■ Exercise 1 ■
Reproduce word for word the portion of the mifepristone safety text that runs from "The central dispute" up to and including "a baseless attack.".
■ Exercise 2 ■
Carry on writing the mifepristone safety text, starting right after its final sentence.

___ Page text ___

The central dispute in the case is whether the Food and Drug Administration overlooked serious safety problems when it made mifepristone easier to obtain, including through mail-order pharmacies.

Legal briefs filed with the court describe the pill’s safety in vastly different terms: Medical professionals call it “among the safest medications” ever approved by the FDA, while the Christian conservative group suing the agency attributes “tens of thousands” of “emergency complications” to the drug.

Earlier this year, a medical journal retracted two studies that claimed to show the harms of mifepristone. The studies were cited in the pivotal Texas court ruling that brought the matter before the Supreme Court. The publisher cited conflicts of interest by the authors and flaws in their research, although the studies’ lead author called the retractions a baseless attack.

Here’s what to know about the safety of mifepristone, which is typically used with misoprostol in a medication abortion.

The FDA approved mifepristone in 2000 as a safe and effective way to end early pregnancies.

___ Recorded data ___

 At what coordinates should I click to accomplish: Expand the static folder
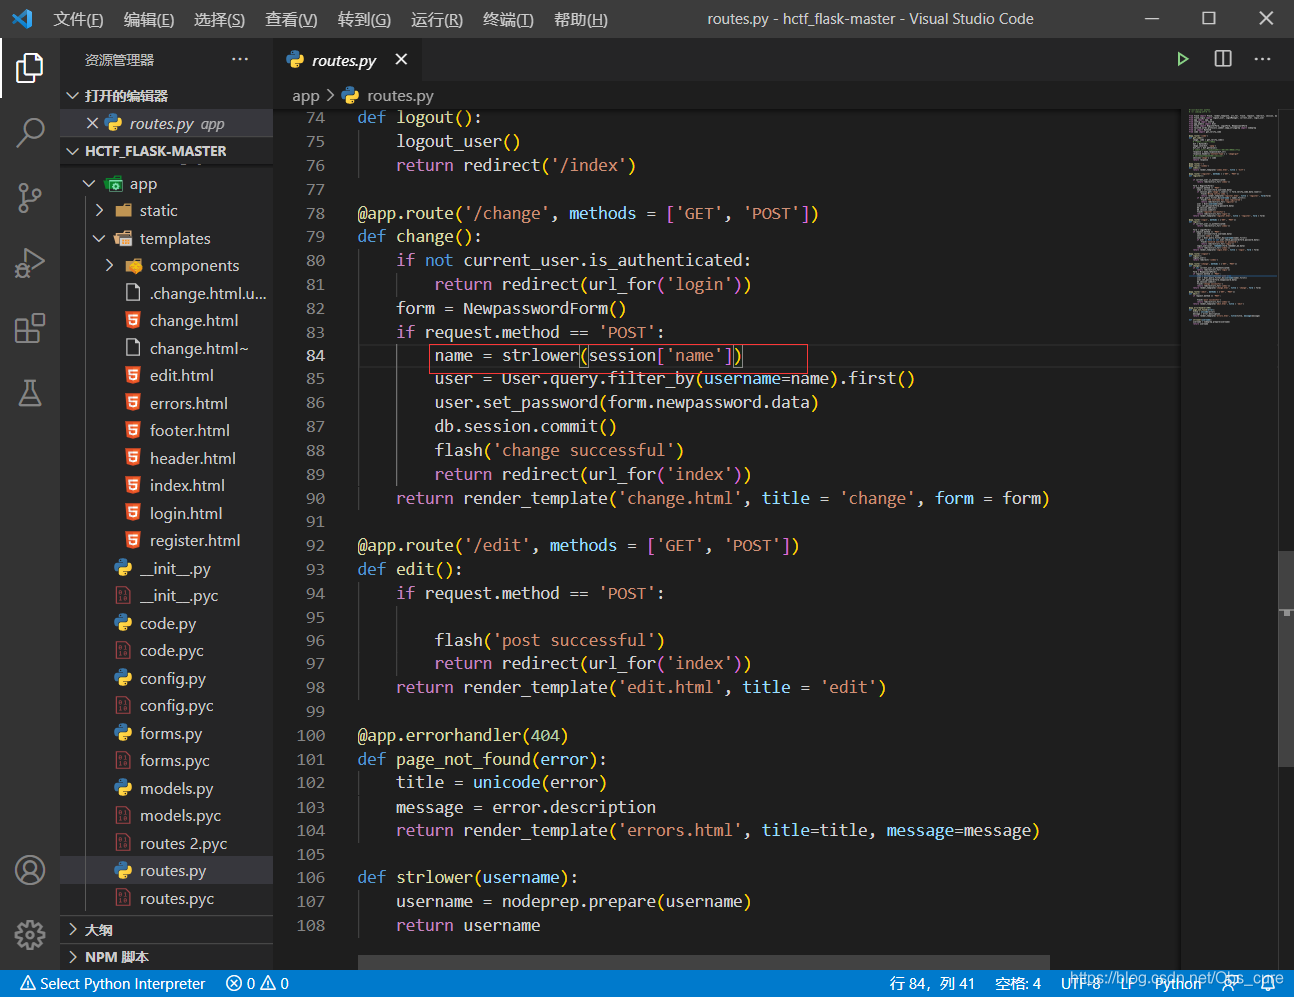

___

■ Answer area 1 ■
The central dispute in the case is whether the Food and Drug Administration overlooked serious safety problems when it made mifepristone easier to obtain, including through mail-order pharmacies.

Legal briefs filed with the court describe the pill’s safety in vastly different terms: Medical professionals call it “among the safest medications” ever approved by the FDA, while the Christian conservative group suing the agency attributes “tens of thousands” of “emergency complications” to the drug.

Earlier this year, a medical journal retracted two studies that claimed to show the harms of mifepristone. The studies were cited in the pivotal Texas court ruling that brought the matter before the Supreme Court. The publisher cited conflicts of interest by the authors and flaws in their research, although the studies’ lead author called the retractions a baseless attack.

■ Answer area 2 ■
There are rare occasions when mifepristone can cause dangerous, excessive bleeding that requires emergency care. Because of that, the FDA imposed strict safety limits on who could prescribe and distribute it — only specially certified physicians and only as part of three mandatory in-person appointments with the patient getting the drug.

The doctors also had to be capable of performing emergency surgery to stop excess bleeding and an abortion procedure if the drug didn’t end the pregnancy.

Over the years, the FDA reaffirmed mifepristone’s safety and repeatedly eased restrictions, culminating in a 2021 decision doing away with any in-person requirements and allowing the pill to be sent through the mail.

Abortion opponents say the more lax restrictions resulted in many more “emergency complications.” But that argument lumps together women experiencing a range of issues with mifepristone — from the drug not working to people who may simply have questions or concerns but don’t require medical care.

OB-GYNs say a tiny fraction of patients suffer “major” or “serious” adverse events after taking mifepristone.

A legal brief by a group of medical organizations including the American College of Obstetricians and Gynecologists says: “When used in medication abortion, major adverse events — significant infection, excessive blood loss, or hospitalization — occur in less than 0.32% of patients, according to a highly regarded study with more than 50,000 patients.”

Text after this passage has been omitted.